Citrix NetScaler is a networking product that optimizes, secures, and controls the delivery of enterprise applications. It functions primarily as a high-performance load balancer, SSL offloader, application firewall, and content switch, supporting both on-premises and cloud deployments. Designed for scalability and security, NetScaler is often used in environments requiring seamless application performance, such as Virtual Desktop Infrastructure, e-commerce, and SaaS platforms. It holds a strong niche presence, particularly in industries like healthcare, finance, and government. It is a major player in traditional data center and hybrid environments.
On 2025/6/17, NIST published CVE-2025-5777, a memory overread vulnerability which allows remote unauthorized attacker to read sensitive contents from the server’s memory. The affected NetScaler ADC and NetScaler Gateway versions are 14.1 BEFORE 14.1-43.56, 13.1 BEFORE 13.1-58.32, 13.1-FIPS and NDcPP BEFORE 13.1-37.235-FIPS and NDcPP, 12.1-FIPS BEFORE 12.1-55.328-FIPS, and NetScaler ADC and NetScaler Gateway versions 12.1 and 13.0. Because of the ease to exploit this vulnerability and the great influence, NIST assigned CVSS score 7.5. Moreover, it is recently added to CISA Known Exploited Vulnerabilities Catalog on 2025/7/10, which means that there have already been known exploits in the wild.

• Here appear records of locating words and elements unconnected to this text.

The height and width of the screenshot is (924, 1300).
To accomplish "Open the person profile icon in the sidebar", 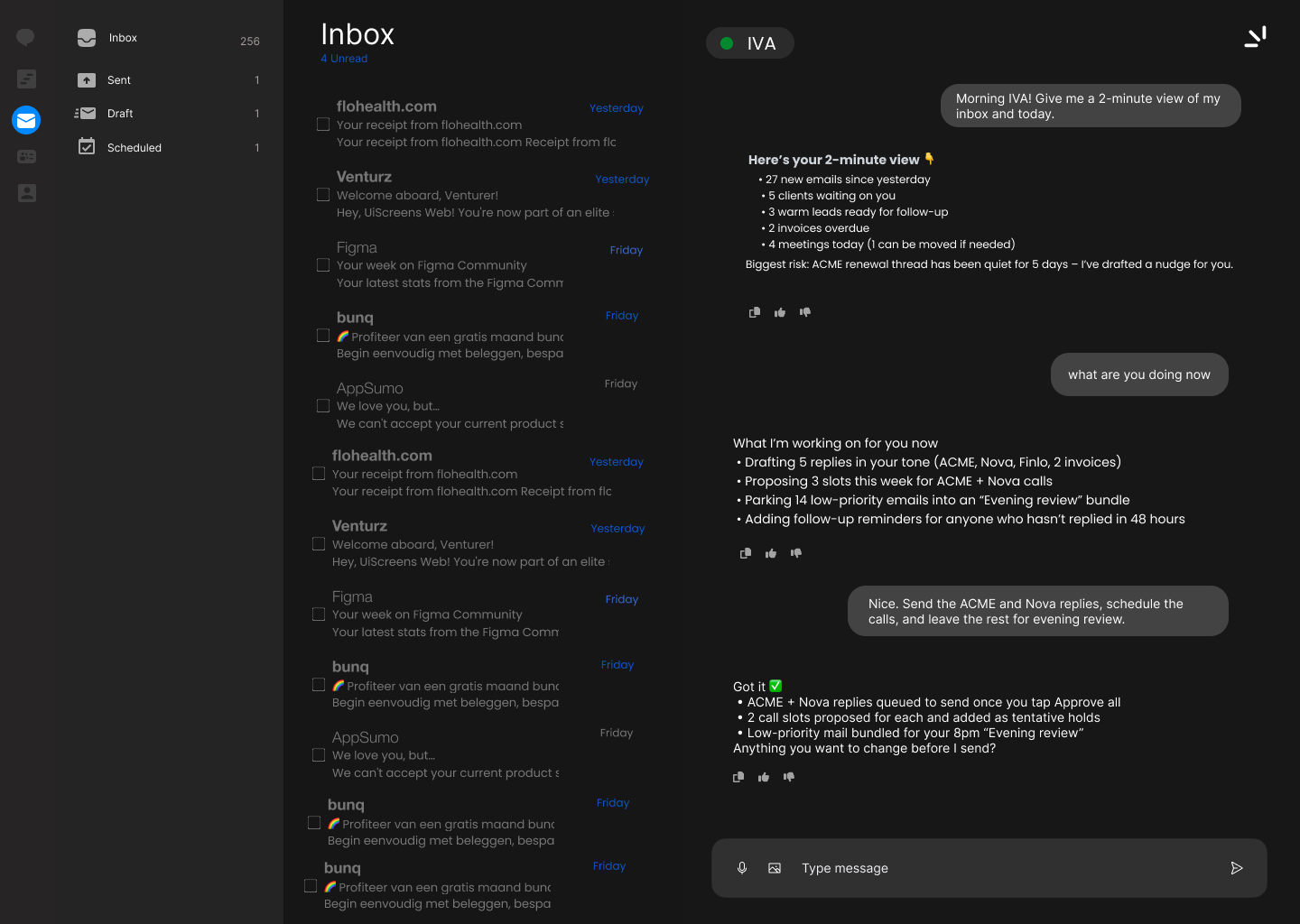I will (25, 192).
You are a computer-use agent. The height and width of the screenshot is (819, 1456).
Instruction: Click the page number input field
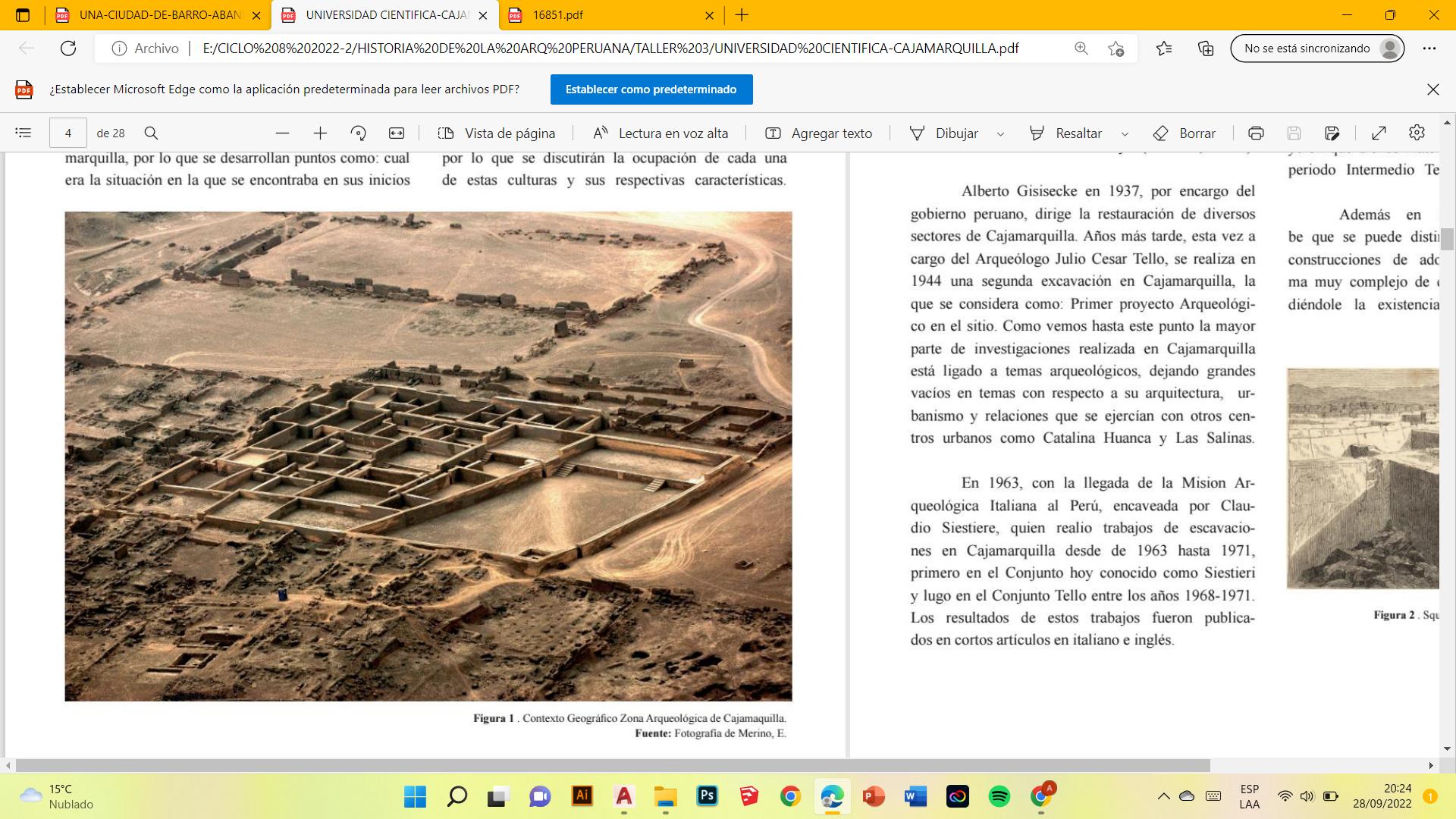click(68, 133)

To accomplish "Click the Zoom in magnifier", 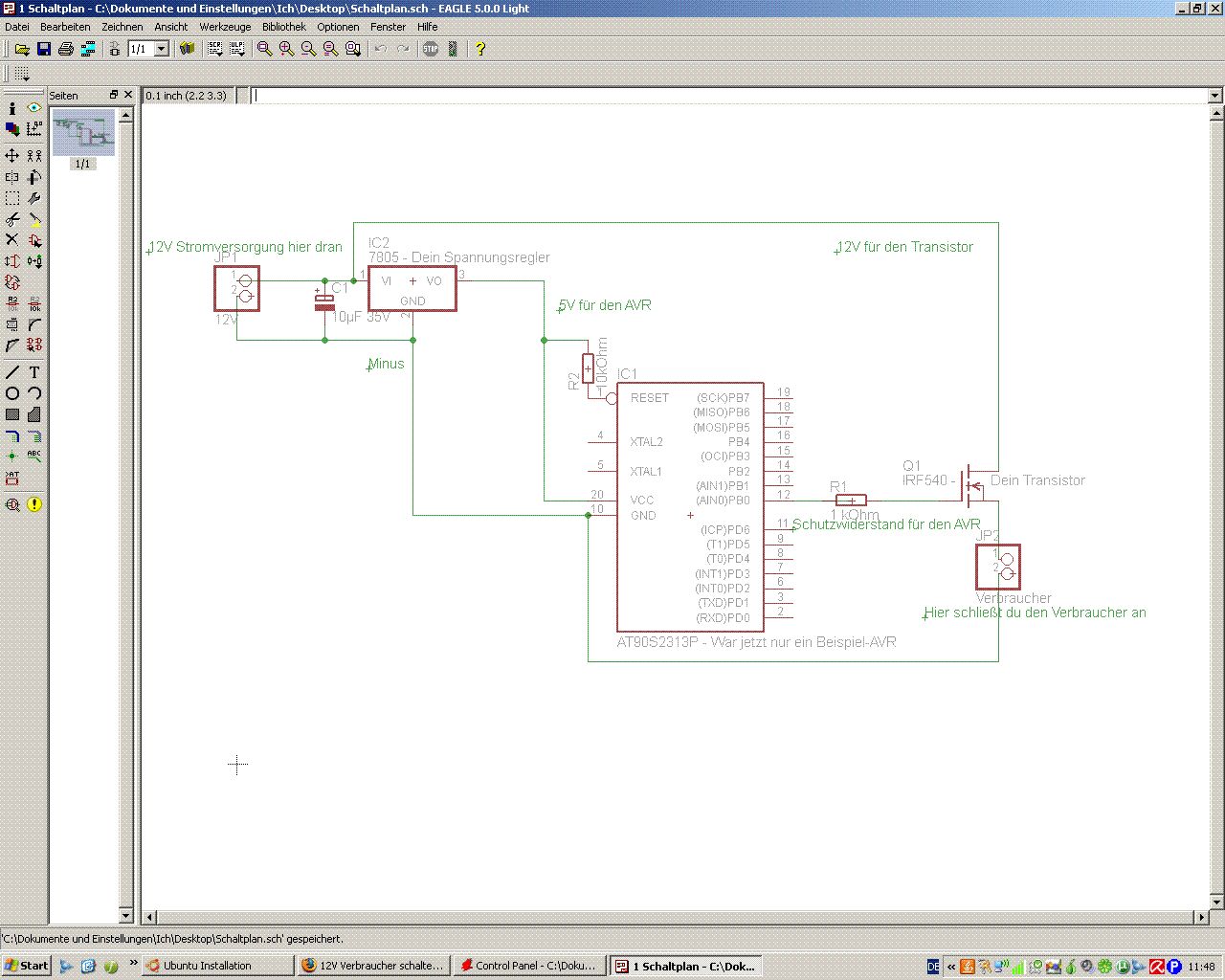I will pyautogui.click(x=286, y=49).
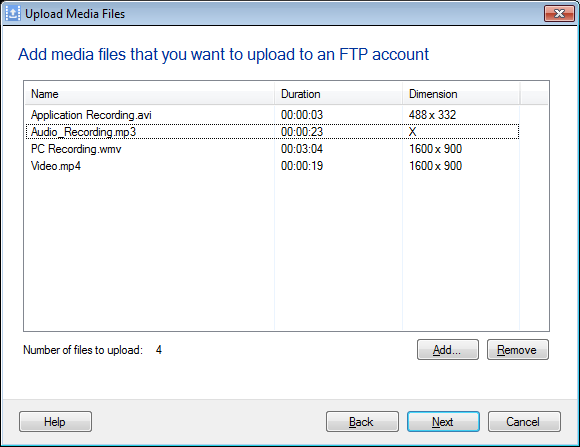Select the Video.mp4 file entry
Image resolution: width=580 pixels, height=447 pixels.
tap(56, 166)
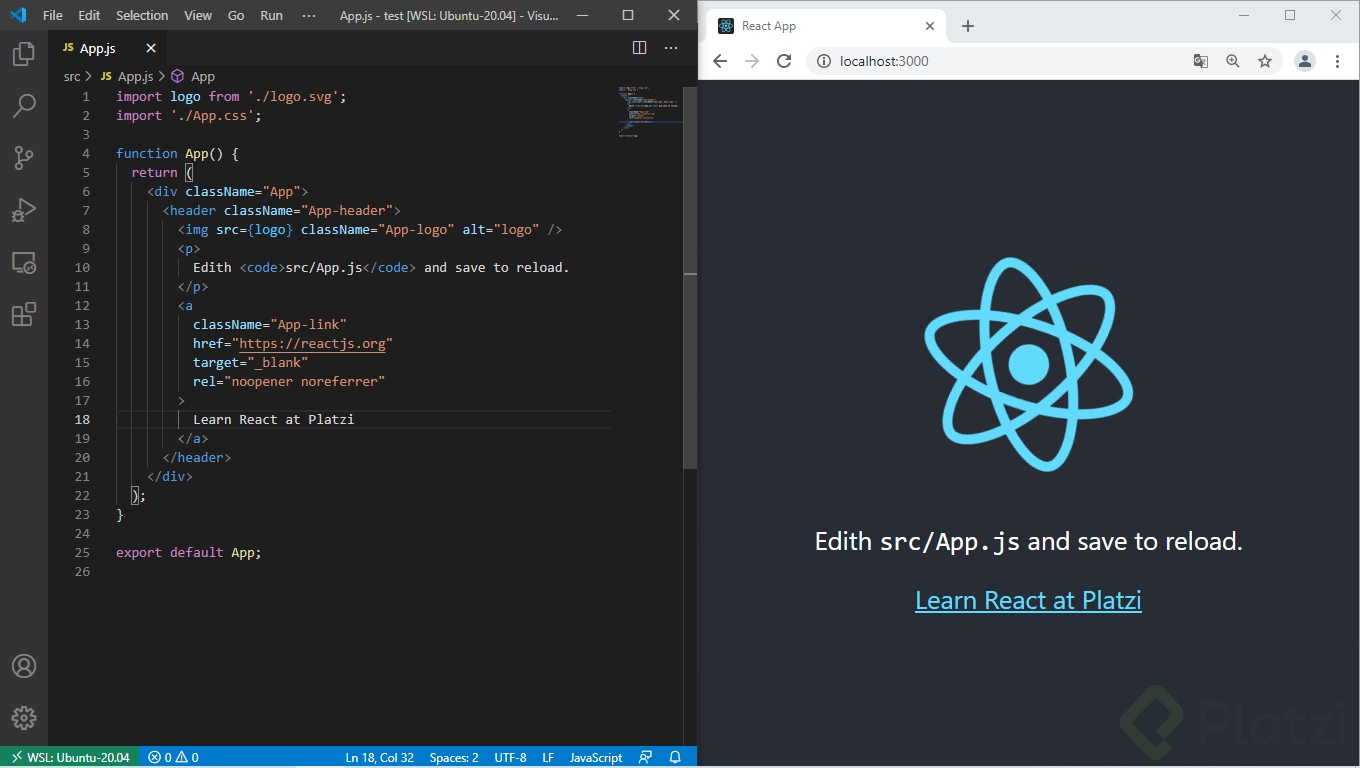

Attacker cannot read certain part of memory by this vulnerability, but through multiple trials, besides sensitive information in memory, they will be able to get session tokens which allow them to directly log in for further attacks. This can lead to the control over the whole affected system.
The dedicated engineer team of Ridge Security takes immediate action in response to the update of CISA KEV Catalog. At the time of writing this blog, we are proud to announce that the plugin to scan this CVE is going to be included in the new release. Once this CVE is found, it is strongly recommended to install the relevant updated versions as soon as possible.